WRITTEN EXERCISE:
Could you copy the entries word for word, beginning with the line that contains "Given: Collapse left" and continuing through the line that contains "will [x=191, y=40]."?
■ ■ ■ ■ ■ ■ ■
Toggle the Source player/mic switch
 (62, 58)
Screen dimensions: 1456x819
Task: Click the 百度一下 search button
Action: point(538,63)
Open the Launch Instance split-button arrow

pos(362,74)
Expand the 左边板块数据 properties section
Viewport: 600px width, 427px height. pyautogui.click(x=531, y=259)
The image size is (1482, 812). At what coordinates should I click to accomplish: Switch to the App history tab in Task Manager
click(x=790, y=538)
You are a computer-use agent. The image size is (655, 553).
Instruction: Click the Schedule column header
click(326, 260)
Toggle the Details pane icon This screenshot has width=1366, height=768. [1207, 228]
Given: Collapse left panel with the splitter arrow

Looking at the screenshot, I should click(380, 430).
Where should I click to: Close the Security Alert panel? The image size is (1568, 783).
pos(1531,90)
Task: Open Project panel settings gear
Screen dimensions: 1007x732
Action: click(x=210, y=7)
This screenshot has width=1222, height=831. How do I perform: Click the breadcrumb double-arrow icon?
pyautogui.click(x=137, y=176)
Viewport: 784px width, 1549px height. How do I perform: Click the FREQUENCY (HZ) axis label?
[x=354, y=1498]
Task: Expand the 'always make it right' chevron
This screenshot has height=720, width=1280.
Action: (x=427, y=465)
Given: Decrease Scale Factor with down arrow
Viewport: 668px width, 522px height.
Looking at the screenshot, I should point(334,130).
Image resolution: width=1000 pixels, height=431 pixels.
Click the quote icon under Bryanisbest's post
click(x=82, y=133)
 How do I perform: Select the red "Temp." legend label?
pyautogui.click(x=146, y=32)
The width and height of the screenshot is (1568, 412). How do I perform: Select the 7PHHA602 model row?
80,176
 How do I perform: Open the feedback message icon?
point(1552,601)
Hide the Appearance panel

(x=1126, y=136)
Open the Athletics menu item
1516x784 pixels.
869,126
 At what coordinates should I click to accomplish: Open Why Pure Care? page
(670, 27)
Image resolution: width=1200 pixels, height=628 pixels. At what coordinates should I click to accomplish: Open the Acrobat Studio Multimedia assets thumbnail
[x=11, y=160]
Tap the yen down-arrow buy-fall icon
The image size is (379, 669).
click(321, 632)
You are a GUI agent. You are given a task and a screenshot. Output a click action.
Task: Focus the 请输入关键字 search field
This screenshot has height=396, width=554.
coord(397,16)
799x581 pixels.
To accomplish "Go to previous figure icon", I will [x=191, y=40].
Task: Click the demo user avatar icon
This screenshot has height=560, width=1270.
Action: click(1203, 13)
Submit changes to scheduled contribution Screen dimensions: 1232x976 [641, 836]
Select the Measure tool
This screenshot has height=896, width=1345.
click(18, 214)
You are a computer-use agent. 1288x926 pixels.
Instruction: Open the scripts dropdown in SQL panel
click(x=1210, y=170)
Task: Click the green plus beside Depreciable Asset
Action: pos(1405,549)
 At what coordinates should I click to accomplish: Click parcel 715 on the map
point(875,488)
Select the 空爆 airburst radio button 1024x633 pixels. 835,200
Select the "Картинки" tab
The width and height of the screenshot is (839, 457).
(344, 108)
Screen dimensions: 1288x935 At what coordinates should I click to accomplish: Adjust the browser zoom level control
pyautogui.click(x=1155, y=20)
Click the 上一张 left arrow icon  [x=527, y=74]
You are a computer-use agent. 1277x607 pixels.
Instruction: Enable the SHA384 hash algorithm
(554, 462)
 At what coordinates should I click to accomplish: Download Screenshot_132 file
■ ■ ■ ■ ■ ■ ■
COMPLETE ANSWER:
Given: Collapse left panel with the splitter arrow

Looking at the screenshot, I should click(380, 430).
Where should I click to: Close the Security Alert panel? The image size is (1568, 783).
pos(1531,90)
Task: Open Project panel settings gear
Screen dimensions: 1007x732
Action: click(x=210, y=7)
This screenshot has width=1222, height=831. How do I perform: Click the breadcrumb double-arrow icon?
pyautogui.click(x=137, y=176)
Viewport: 784px width, 1549px height. How do I perform: Click the FREQUENCY (HZ) axis label?
[x=354, y=1498]
Task: Expand the 'always make it right' chevron
This screenshot has height=720, width=1280.
Action: (x=427, y=465)
Given: Decrease Scale Factor with down arrow
Viewport: 668px width, 522px height.
Looking at the screenshot, I should point(334,130).
Image resolution: width=1000 pixels, height=431 pixels.
Click the quote icon under Bryanisbest's post
click(x=82, y=133)
 How do I perform: Select the red "Temp." legend label?
pyautogui.click(x=146, y=32)
The width and height of the screenshot is (1568, 412). How do I perform: Select the 7PHHA602 model row?
80,176
 How do I perform: Open the feedback message icon?
point(1552,601)
Hide the Appearance panel

(x=1126, y=136)
Open the Athletics menu item
1516x784 pixels.
869,126
 At what coordinates should I click to accomplish: Open Why Pure Care? page
(670, 27)
Image resolution: width=1200 pixels, height=628 pixels. At what coordinates should I click to accomplish: Open the Acrobat Studio Multimedia assets thumbnail
[x=11, y=160]
Tap the yen down-arrow buy-fall icon
The image size is (379, 669).
click(321, 632)
You are a GUI agent. You are given a task and a screenshot. Output a click action.
Task: Focus the 请输入关键字 search field
This screenshot has height=396, width=554.
coord(397,16)
799x581 pixels.
To accomplish "Go to previous figure icon", I will [x=191, y=40].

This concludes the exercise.